Tuesday, May 6, 2008
May 5, 2008 (8:15 p.m. EDT) No. 106
CANADA ANNOUNCES SUPPORT FOR COMMUNITIES IN BURMA DEVASTATED BY TROPICAL CYCLONE NARGIS
The Honourable Beverley J. Oda, Minister of International Cooperation, and the Honourable Maxime Bernier, Minister of Foreign Affairs, today announced that Canada is setting aside up to $2 million in humanitarian assistance to respond to Tropical Cyclone Nargis.

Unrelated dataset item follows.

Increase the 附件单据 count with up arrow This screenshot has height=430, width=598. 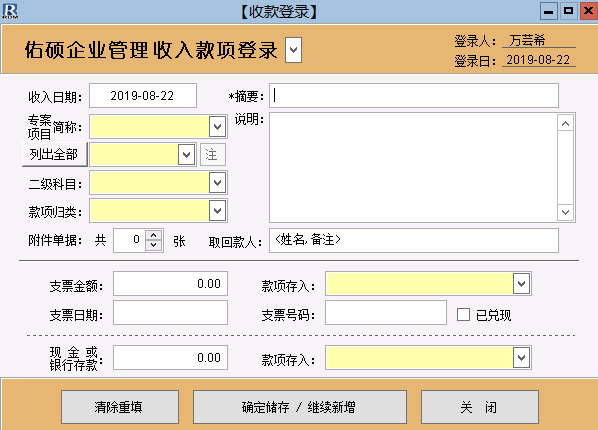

“I wish to extend my condolences to the families of the deceased and express my concern for those affected by the terrible devastation caused by Tropical Cyclone Nargis. The Government of Canada has set aside up to $2 million to provide urgent relief to the people of Burma,” said Minister Oda. “Canada is working closely with trusted partners such as United Nations humanitarian agencies, the Red Cross Movement and experienced non-governmental organizations to determine how Canada’s support can best meet the humanitarian needs of the people, once access is allowed by the Burmese government.”
“On behalf of Canadians, I would like to extend my sympathies to the many thousands of families in Burma who have lost loved ones and whose lives have been severely affected by this disaster,” said Minister Bernier. “We call upon the Burmese authorities to provide full and unhindered access to humanitarian organizations to allow them to assist with the relief efforts.”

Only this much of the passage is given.